More on the numbers game

If there’s anyone left who still thinks the numbers in the Lancet study are valid, he should read Steven Moore’s op-ed explaining why the study’s methodology is invalid by any standard:

After doing survey research in Iraq for nearly two years, I was surprised to read that a study by a group from Johns Hopkins University claims that 655,000 Iraqis have died as a result of the war. Don’t get me wrong, there have been far too many deaths in Iraq by anyone’s measure; some of them have been friends of mine. But the Johns Hopkins tally is wildly at odds with any numbers I have seen in that country. Survey results frequently have a margin of error of plus or minus 3% or 5%–not 1200%.

The group–associated with the Johns Hopkins Bloomberg School of Public Health–employed cluster sampling for in-person interviews, which is the methodology that I and most researchers use in developing countries. Here, in the U.S., opinion surveys often use telephone polls, selecting individuals at random. But for a country lacking in telephone penetration, door-to-door interviews are required: Neighborhoods are selected at random, and then individuals are selected at random in “clusters” within each neighborhood for door-to-door interviews. Without cluster sampling, the expense and time associated with travel would make in-person interviewing virtually impossible.

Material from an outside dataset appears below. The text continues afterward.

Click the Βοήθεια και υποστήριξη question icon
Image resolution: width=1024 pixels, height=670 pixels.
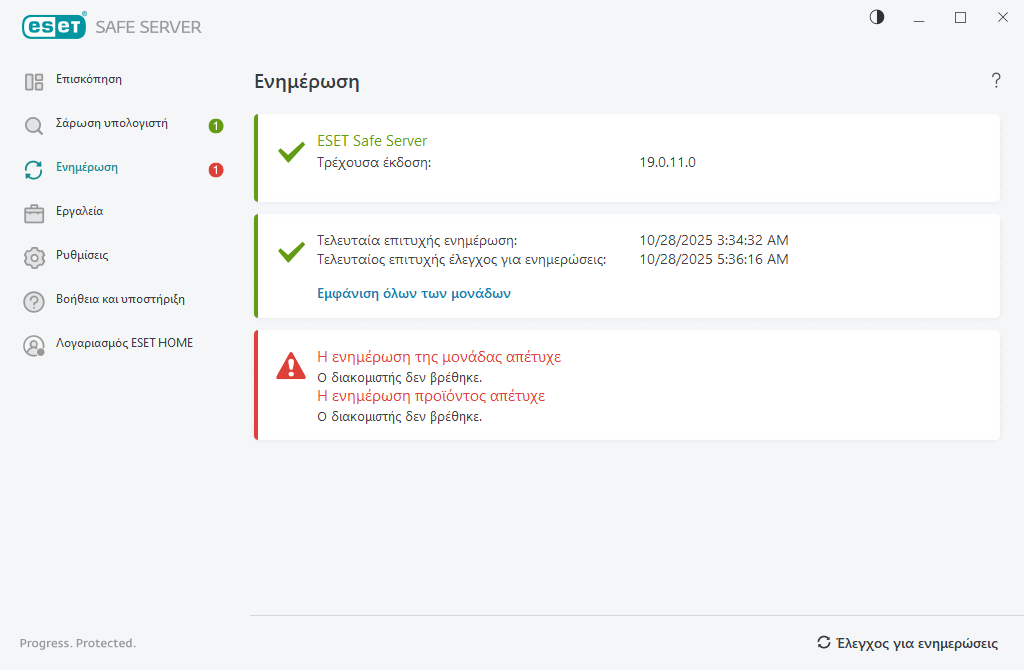[x=34, y=301]
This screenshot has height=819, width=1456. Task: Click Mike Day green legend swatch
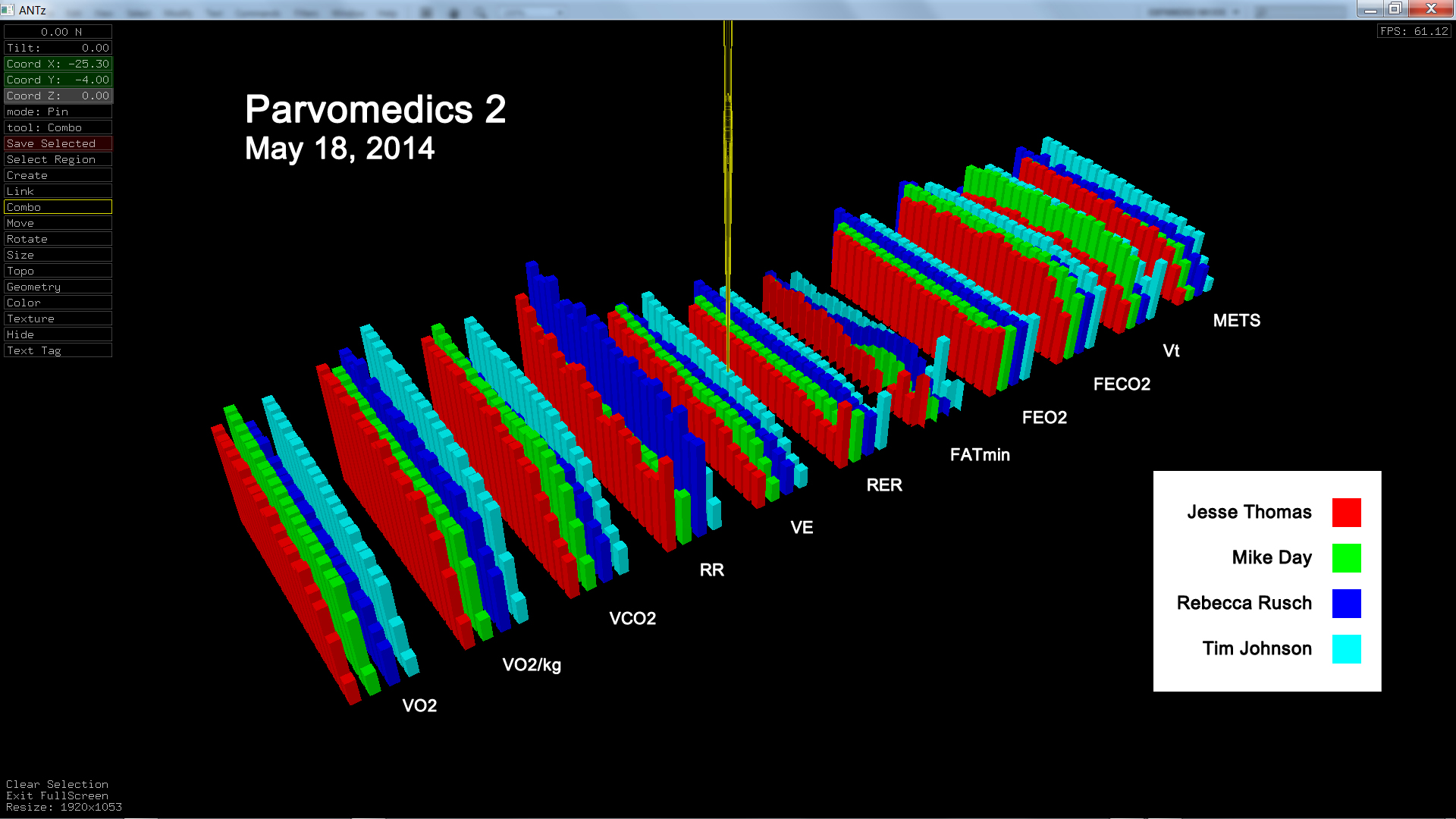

However, the key to the validity of cluster sampling is to use enough cluster points. In their 2006 report, “Mortality after the 2003 invasion of Iraq: a cross-sectional sample survey,” the Johns Hopkins team says it used 47 cluster points for their sample of 1,849 interviews. This is astonishing: I wouldn’t survey a junior high school, no less an entire country, using only 47 cluster points.

Read the rest here.

I’ll add a couple of other reasons why I doubt the study. The study is based, not on provable facts, but on interviews. The first problem with this interview approach is that we have no way of knowing whether the people interviewed had a particular axe to grind, and were therefore purposefully giving false information.

The second problem lies with the validity of oral interviews in a Middle Eastern culture. The Western concept of relaying facts that are as accurate as possible is not a Middle Eastern concept. This is not to say Middle Easterners lie, which would mean they intentionally tell a falsehood. (In any event, I mentioned the risk of out-and-out lying in the preceding paragraph.) Rather, Middle Easterners have a cultural bias towards telling the listener what they think he wants to hear. An example would be the situation in which someone asks an Arab “Is your father an old man?” Assuming that the questioner is intrigued by age, the response would be “Yes, he’s very, very old.” Had the interlocutor come and said “Wow, your father looks so young,” the response would have been “He’s very, very young.” Should birth certificates exist, the father’s would undoubtedly show him to be an average age of 45.

In other words, even though they’re not deliberately lying, Arab respondents may still not recite factual truth as we understand that concept. Culturally, they’re more into factual accommodation. I would therefore expect that, if a surveyor showed up lusting after information about the dead and dying, that’s precisely the type of information that would be showered on him. It is, after all, giving him what he wants.